Hide. No one wants you around. No one likes you. No one wants to hear you.”

Darkness all around.
I saw light once. I think.
I’m not sure anymore.
Maybe I was wrong about that, too.
Maybe there is no light.
Maybe it is all a lie.

Maybe…
I am a failure.
I am unloved.
I am unworthy.
I am unwanted.

The voices in my head pick up the refrain,
“Unworthy. Failure. Unloved. Unlovable. Unwanted. Failure. Failure! FAILURE!
Hide. No one wants you around. No one likes you. No one wants to hear from you.”

So I sit alone.
All day.
Alone.
In darkness.
In the daylight, there is no light.
Only darkness.

Hello, Darkness, my old friend.
I’ve come to live in you again.

Lord, help me! Heal me! Hear my cries!

canstockphoto24714755

darkness, Grief, parenting, poetry, tears


KathleenBDuncan

I write about my life, my journey, my family, and my faith. I am wife to one, mom to seven with one in heaven, and grandmother to many. I am also full-time caregiver to my stepmom E who suffers from dementia due to Alzheimer’s. In my spare time I like to read, travel, crochet, bike, and play with our black pug Molly.

Comments (14)

  • Kathleen, keep believing, keep writing and keep sharing.
    The truer the story we have to tell is the more the enemy will attack us. The opposition you’re facing is evidence you’re in the right place. “he who is in you is greater than he who is in the world.” ~ 1 John 4:4
    I’ve been praying for you each morning.
    I’ve read that memoir type writing can take a lot out of us. And I’m finding it to be true as I begin a recovery one. We need to cling to the Word more than ever and be patient and loving to ourselves.
    Blessings ~ Wendy

    • Yes and amen!

      I know that part of the battle these past few weeks has been going over the book…again and again. Reliving those early days has brought up dark feelings. Plus, I have been home while Ron travels without me. I needed to do this, but wish he had been here.

      Yesterday was a better day.

      I told him what was going on with me. Why do I not learn? I know to tell him and run to God at the dark times. But I seem to forget.

      I love your posts! They bring me joy and light.

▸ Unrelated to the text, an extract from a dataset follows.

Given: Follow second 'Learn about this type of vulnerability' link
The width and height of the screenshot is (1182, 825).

      • Kathleen, we all forget sometimes. I’ve been in some deep dark places, and I believe it was the prayers of others that helped rescue me from drowning. I’m going to keep you on my prayer list so that your book gets into all the hands God intends it to. He has comforted us so that we can share it with others—bless you for taking the courageous steps to do this. xo

  • Kathleen, these are the days that make it so very hard to continue on in this journey of grief. God promises to redeem and restore but the waiting can be long and discouraging. I think that it is just as important to share the darkness as the light…our Savior is mighty BECAUSE He conquered death and darkness. If we deny the need for rescue, we diminish the work of the One Who saved us. Praying for you.

    • Melanie,

      Thank you. That is why I shared this poem.

      Grief is hard. The enemy lies to us. We still go on with life, which involves dealing with our other children and all of their successes and issues.

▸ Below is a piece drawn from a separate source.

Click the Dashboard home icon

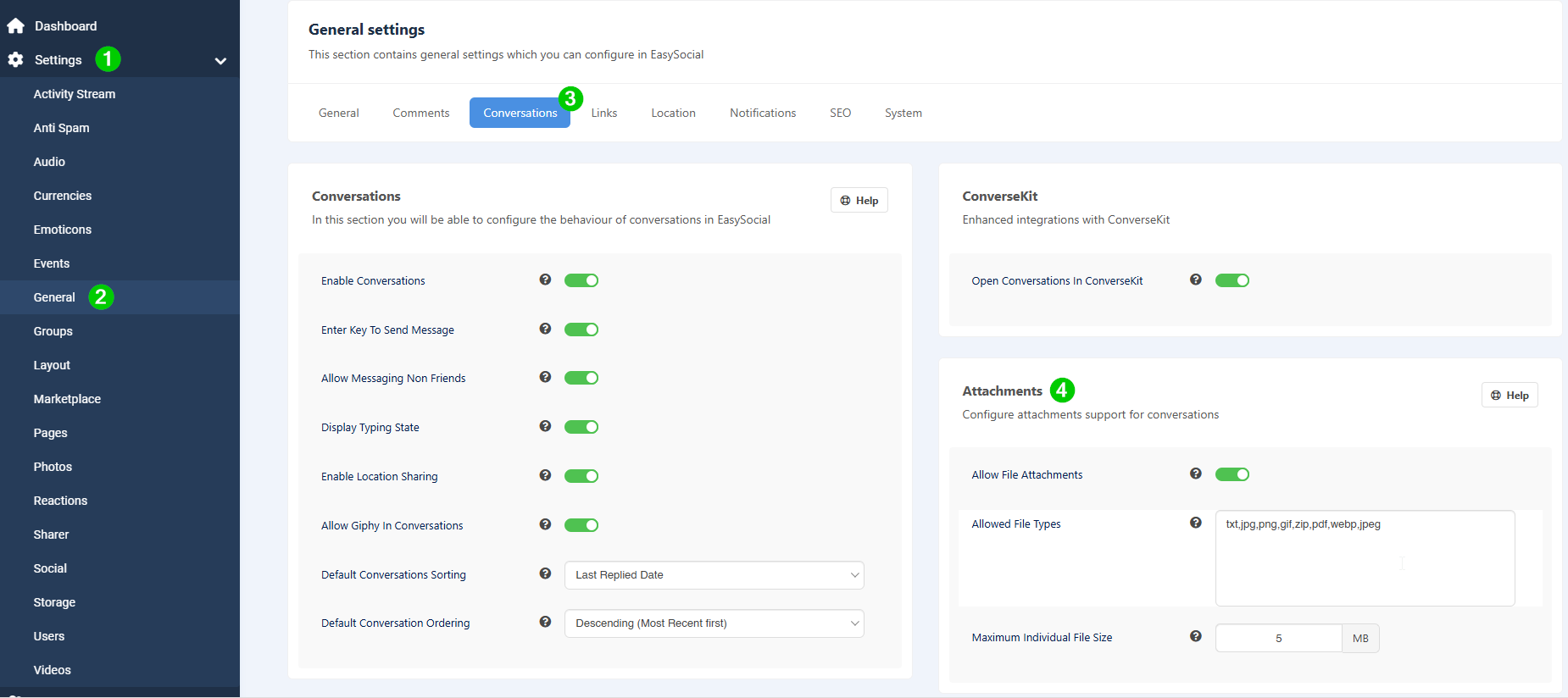[15, 26]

      Sometimes just acknowledging the darkness helps let the light in.

      My day got better.

  • Kathleen, I have had times like this, when it felt like the darkness, the weight of the loss of our son was crushing me to death. This is the enemy of your soul trying to take you down further than your loss has taken you! Please don’t stop writing! You are not trying to tell anyone how to grieve, but sharing your experiences, your pain, so far, in this journey, in hopes that other fellow bereaved parents will be helped. I, for one, am helped by your courageous words. I know that your Redeemer, and mine, lives,, as you so often say! It’s not an easy journey- but take heart! Continue on in your important ministry!